Draghis Maßnahmen haben aber eine andere Stoßrichtung, er will die Banken nicht weiter belasten. Investoren hatten befürchtet, dass mit einer weiteren starken Lockerung der Geldpolitik die Kreditinstitute bluten müssen. Wenn die Zinsen noch weiter in den negativen Bereich gedrückt werden, gerät ihre Zinsmarge stärker unter Druck. Sie wird berechnet, wenn man von dem Zinssatz, den die Banken für die von ihnen ausgegebenen Kredite bekommen, den Satz abzieht, den die Banken selbst bezahlen müssen.

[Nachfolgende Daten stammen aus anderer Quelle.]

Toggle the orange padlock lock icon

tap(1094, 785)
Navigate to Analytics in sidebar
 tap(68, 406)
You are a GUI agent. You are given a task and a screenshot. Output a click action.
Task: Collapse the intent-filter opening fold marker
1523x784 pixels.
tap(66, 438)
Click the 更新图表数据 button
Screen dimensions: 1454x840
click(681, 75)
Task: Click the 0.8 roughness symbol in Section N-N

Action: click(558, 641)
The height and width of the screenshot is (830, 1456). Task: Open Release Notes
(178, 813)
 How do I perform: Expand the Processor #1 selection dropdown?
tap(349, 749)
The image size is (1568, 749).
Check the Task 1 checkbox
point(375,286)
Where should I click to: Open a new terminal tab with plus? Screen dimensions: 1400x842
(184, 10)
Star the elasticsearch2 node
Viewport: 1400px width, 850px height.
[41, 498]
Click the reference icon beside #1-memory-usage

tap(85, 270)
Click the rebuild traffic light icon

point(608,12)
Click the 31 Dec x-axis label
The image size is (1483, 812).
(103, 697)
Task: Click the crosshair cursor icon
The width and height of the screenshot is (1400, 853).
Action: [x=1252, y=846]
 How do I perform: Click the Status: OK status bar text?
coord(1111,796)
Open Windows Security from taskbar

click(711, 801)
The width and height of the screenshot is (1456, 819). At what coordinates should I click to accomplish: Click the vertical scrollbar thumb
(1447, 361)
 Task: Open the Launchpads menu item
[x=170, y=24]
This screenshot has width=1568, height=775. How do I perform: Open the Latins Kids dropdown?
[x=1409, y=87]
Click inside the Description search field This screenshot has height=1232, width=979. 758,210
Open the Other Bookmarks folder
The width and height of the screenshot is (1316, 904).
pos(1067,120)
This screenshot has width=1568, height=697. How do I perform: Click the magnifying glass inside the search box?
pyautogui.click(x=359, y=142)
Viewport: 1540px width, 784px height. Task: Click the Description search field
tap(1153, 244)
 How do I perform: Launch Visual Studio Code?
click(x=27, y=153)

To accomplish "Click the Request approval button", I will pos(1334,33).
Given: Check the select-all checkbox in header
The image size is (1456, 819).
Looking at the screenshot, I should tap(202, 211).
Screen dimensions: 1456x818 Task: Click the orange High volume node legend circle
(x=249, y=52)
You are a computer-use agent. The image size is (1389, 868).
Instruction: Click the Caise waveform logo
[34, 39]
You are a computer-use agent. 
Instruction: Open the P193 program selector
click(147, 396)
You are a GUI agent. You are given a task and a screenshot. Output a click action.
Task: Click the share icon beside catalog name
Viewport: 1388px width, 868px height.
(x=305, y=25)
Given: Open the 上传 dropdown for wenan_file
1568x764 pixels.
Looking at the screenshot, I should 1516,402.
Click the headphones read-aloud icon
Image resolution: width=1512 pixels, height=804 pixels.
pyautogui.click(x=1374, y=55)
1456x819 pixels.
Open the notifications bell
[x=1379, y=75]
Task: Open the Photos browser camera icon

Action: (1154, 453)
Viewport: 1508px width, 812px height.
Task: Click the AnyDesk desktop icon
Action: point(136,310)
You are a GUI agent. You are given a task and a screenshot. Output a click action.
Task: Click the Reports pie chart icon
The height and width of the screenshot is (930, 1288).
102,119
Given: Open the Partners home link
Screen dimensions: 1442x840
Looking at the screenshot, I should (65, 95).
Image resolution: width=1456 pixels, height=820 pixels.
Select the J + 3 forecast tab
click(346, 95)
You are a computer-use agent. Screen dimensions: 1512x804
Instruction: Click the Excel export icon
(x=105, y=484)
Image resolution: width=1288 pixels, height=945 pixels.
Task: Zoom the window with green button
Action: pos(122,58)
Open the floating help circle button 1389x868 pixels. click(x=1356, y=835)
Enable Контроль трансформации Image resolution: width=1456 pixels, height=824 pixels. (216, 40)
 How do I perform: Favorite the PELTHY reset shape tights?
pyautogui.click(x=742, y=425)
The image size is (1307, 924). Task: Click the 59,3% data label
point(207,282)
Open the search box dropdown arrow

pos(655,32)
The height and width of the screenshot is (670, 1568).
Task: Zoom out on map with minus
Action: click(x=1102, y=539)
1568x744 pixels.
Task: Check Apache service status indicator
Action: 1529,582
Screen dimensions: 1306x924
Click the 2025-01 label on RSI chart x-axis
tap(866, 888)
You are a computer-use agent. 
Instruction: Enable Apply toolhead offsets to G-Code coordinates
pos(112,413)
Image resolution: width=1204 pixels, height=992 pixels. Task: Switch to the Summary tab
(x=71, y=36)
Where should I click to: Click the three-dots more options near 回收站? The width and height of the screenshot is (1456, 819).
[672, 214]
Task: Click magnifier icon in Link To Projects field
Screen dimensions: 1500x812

An der Reaktion der Märkte lässt sich ablesen, dass es Draghi gelungen ist, die Geldpolitik kräftig zu lockern und dabei die Banken von den Folgen zu verschonen. Auf den ersten Blick sieht auch alles wunderbar aus. Zwar senkt Draghi den Einlagenzinssatz von minus 0,3 Prozent auf minus 0,4 Prozent, was eine zusätzliche Belastung für die Banken bedeutet. Das ist der Zinssatz, den die Banken normalerweise für das Geld bekommen, das sie bei der EZB parken. Seit Mitte 2015 zahlen die Banken bereits Strafzinsen. Gleichzeitig stockt Draghi das monatliche Anleihenkaufprogramm von 60 auf 80 Mrd. Euro auf, was die Zinsen am Markt weiter kräftig drückt und damit ebenfalls negativ für die Banken ist.

Allerdings führt die EZB gleichzeitig neue vierjährige Kredite für die Banken ein. Der Zinssatz für diese Kredite kann so niedrig sein, wie der Einlagenzinssatz. Sprich die Banken können sich Geld bei der EZB leihen, und zahlen dafür keine Zinsen, sondern bekommen vielmehr von EZB bis zu 0,4 Prozent Zinsen pro Jahr. Mit diesem Schachzug mildert die EZB die Auswirkungen der immer weiter sinkenden Zinsen auf die Banken enorm ab, ja sie stützt die Geldhäuser sogar.

Zinsen nur schwer zu verdienen

Die Frage ist nur, ob durch die neuen Maßnahmen die Banken wirklich dauerhaft entlastet werden. Zwar können sie sich über die vierjährigen Kredite sehr günstig Geld besorgen. Das Problem ist aber, dass das nur einen geringen Teil der Finanzierung der Banken ausmacht. Gleichzeitig werden die Institute in den nächsten Monaten die sinkenden Zinsen zu spüren bekommen. Denn als Reaktion auf Draghis neue Bazooka werden die Zinsen wohl nicht nur für Bundesanleihen, sondern auch für italienische und spanische Anleihen sinken. Damit können die Banken das neue Geld zu niedrigeren Zinsen investieren als vorher. Außerdem dürften die Zinsen für Hypotheken- oder Konsumentenkredite sinken. Damit kommt die Zinsmarge der Banken trotz Draghis Schachzug unter Druck. Damit bleibt fraglich, ob Draghi die negativen Effekte der Geldpolitik auf die Banken tatsächlich verhindern kann.

Anleger sollten die Bankaktien in den nächsten Wochen genau im Auge behalten. Sollten sie nachhaltig nach oben drehen, könnte in deren Fahrwasser der Dax folgen. Falls die Euphorie bei den Bankaktien aber nur von kurzer Dauer sein sollte, dürfte auch der Dax Gegenwind bekommen. Anleger, die auf eine Erholung des europäischen Bankensektors setzen wollen, können diese spekulative Strategie mit einem ETF (WKN: LYX0AP) umsetzen.

Klassische defensive Investments sind dagegen Aktienanleihen und Discountzertifikate. Nach oben sind die Gewinnchancen zwar begrenzt, nach unten haben diese Papiere einen Sicherheitspuffer gegen fallende Notierungen und sind in Zeiten von Nullzinsen eine klare Alternative, denn ohne Risiko gibt es ohnehin keine Renditen mehr. Für eine stabile Kursentwicklung, zum Beispiel bei der Deutschen Bank, eignen sich die Aktienanleihe bis März 2017 (WKN: PB2SM6) oder das Discountzertifikat bis September 2016 (WKN: HU16JS). Für die maximale Rendite muss die Deutsche Bank lediglich ihren jetzigen Kurs halten.